>> Trucking plans for a railroaded future (original) (raw)
>> Trucking plans for a railroaded future
April 15, 2008, 9:56 pm
Filed under: Transport
By Seth Masia_ SOLAR TODAY _
A few weeks ago I spent some time with a group of road-building contractors from Pennsylvania, and I took the opportunity to ask what sort of infrastructure changes they’re planning for in an oil-constrained future.
The answer, in two words, is truck lanes.
Confronted with 4dieselfuel∗∗,∗∗headedto4 diesel fuel, headed to 4dieselfuel∗∗,∗∗headedto10, trucking companies want permission to run road trains. A road train is a string of several trailers pulled by a single tractor cab. This is common practice across the Australian Outback, and it’s common to see trailers double-ganged or occasionally tripled on open stretches of highway in the western United States and Canada. Trains don’t mix well with congested traffic and windy roads – car drivers especially object to the problem of passing a slow road train grinding up a long grade.
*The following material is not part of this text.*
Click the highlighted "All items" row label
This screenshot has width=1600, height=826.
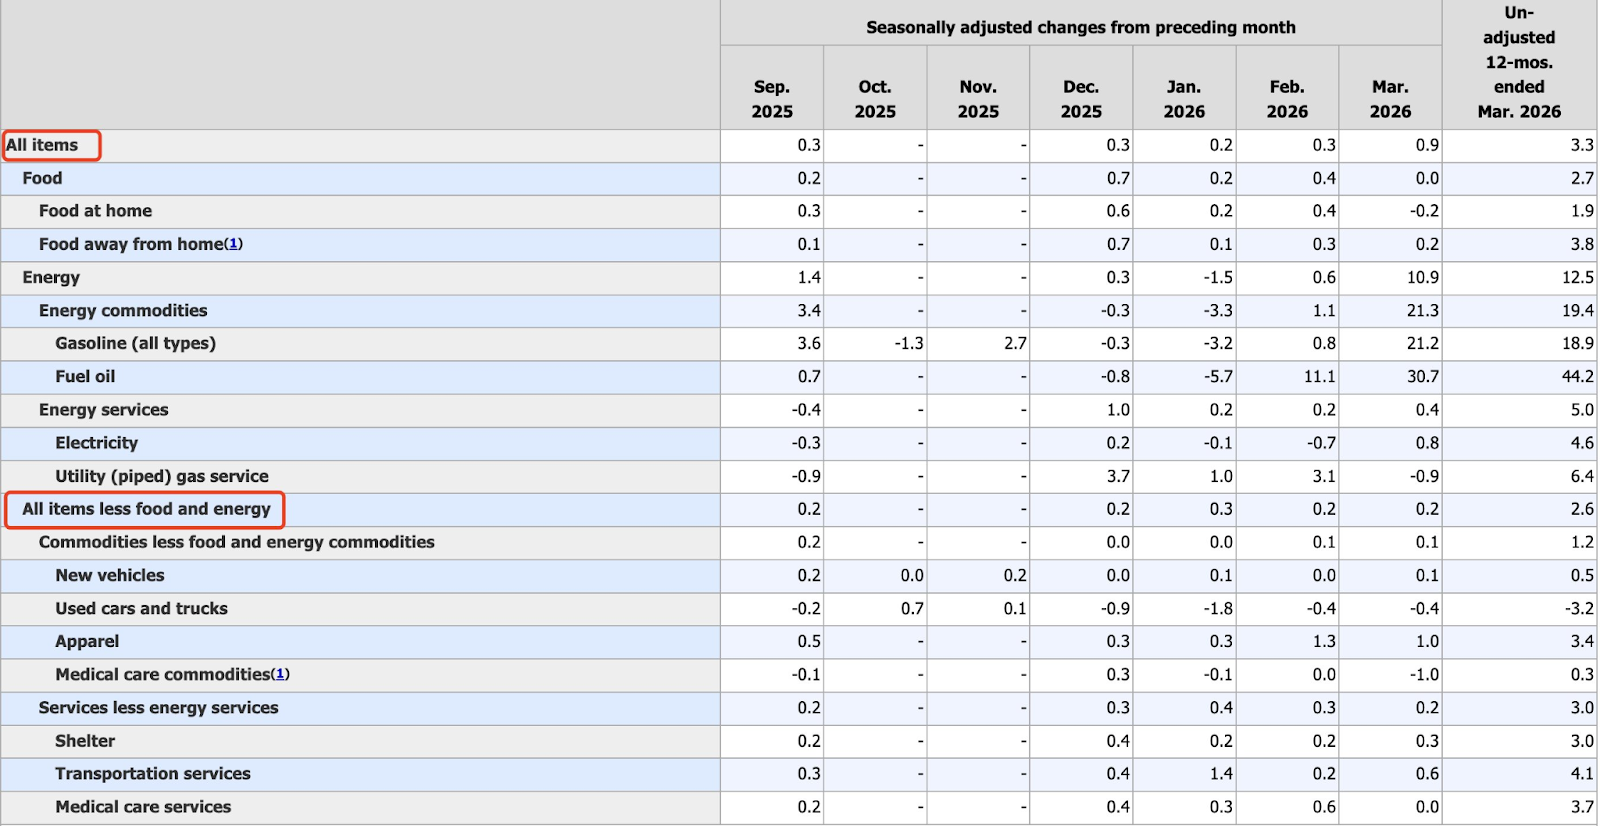(42, 145)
North American rules limit road trains to about 100 feet in length, and to limited-access highways with at least two lanes in each direction.
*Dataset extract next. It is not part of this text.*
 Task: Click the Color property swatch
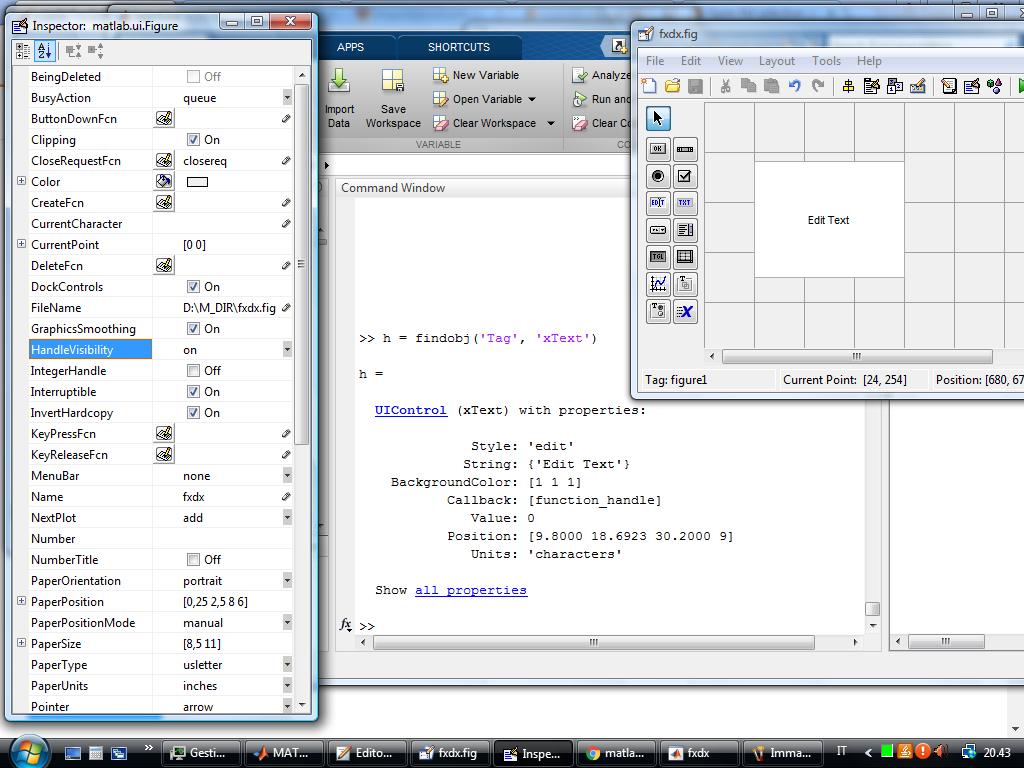[197, 182]
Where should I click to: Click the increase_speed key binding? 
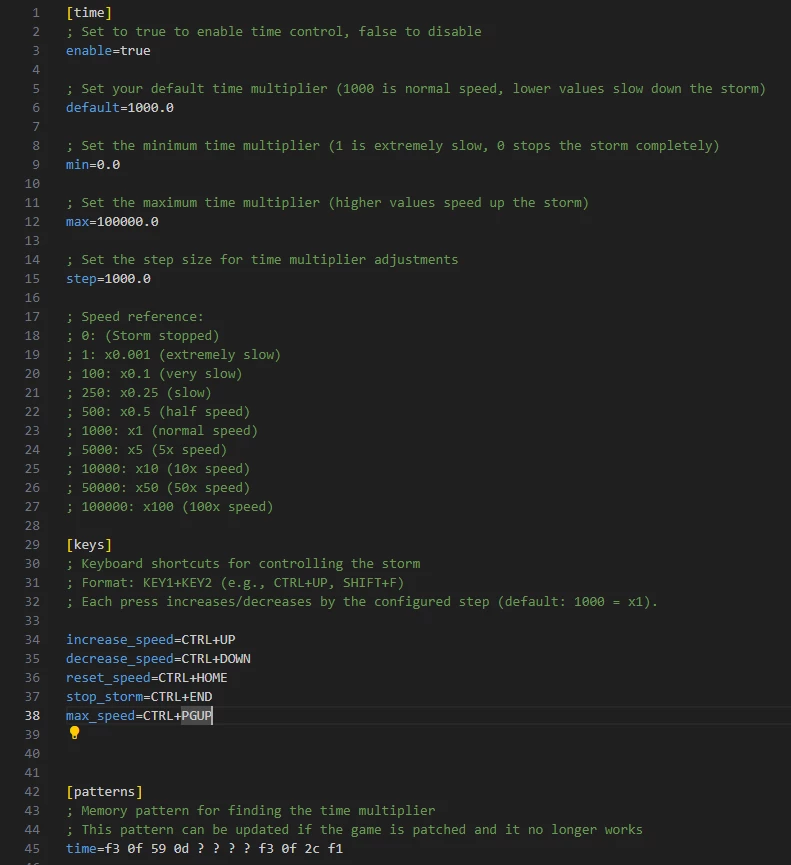point(150,639)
To pull trains of four or more trailers, truckers would need dedicated lanes, and big trucking companies are beginning to say they’d be willing to pay for their construction and maintenance via tolls or special taxes.
Most of us have by now ridden in, or seen, the new generation of “hybrid” buses. These are diesel-electric machines, manufactured by a dozen companies around the world, including (in North America) General Motors, Gillig, Motor Coach Industries, New Flyer, North American Bus Industries, and Nova. This is now conventional, mainstream, off-the-shelf technology. Mitsubishi, Daimler-Chrysler, and International Harvester have already introduced mid-size diesel-electric trucks. Semi-trailer tractors are right around the corner.
Once a heavy over-the-road vehicle is loaded up with batteries and running in its own dedicated lane, it makes sense to recharge the batteries while rolling. This can be done by pulling current from an overhead wire. In fact, it makes sense to string high-voltage catenary wires wherever the road runs uphill, so trucks can run at full electric power (and at full speed) up long grades. In this mode, trucks would run just like trolley buses, a technology that dates back to 1890.
The more miles of wires are strung, the more miles the trucks will cover powered entirely by electricity. It’s conceivable that a truck could move a mile across the flat on a kilowatt-hour of power – roughly for 11 cents at today’s rates. That sure beats paying a buck a mile (or ten bucks, someday) for diesel, and the difference would pay for a lot of infrastructure. If a couple of wheels on each trailer have their own hub motors, then running on grid power doesn’t even put an extra load on the tractor, which simply commands steering, power management and braking functions. For maximum traffic density out on the road, speed control and spacing – even steering on some stretches of road – can be turned over to remote computer control.
Arriving at a destination city, a road train would have to pull into a “switching yard” and distribute its trailers for single-unit delivery on surface streets, pulled by local cabs.
This system can be developed incrementally, and will lead to a huge improvement in cargo-moving efficiency. The irony is that it requires no new technology. All the major mechanisms, from diesel-and-electric drives to logistical procedures, were invented and deployed a century ago by the New York Central, New Haven and Pennsylvania Railroads, simply to handle the problems of running dual-powered locomotives through tunnels into Manhattan. In effect, the trucking industry is going to replicate the railroads. Without the rails.
Once trucks start running on cheap electric power (and we hope it will be from carbon-free sources), drivers of EV and PHEV cars are going to want to hook up to their own highway catenaries. And that will represent a real revolution in clean personal transport.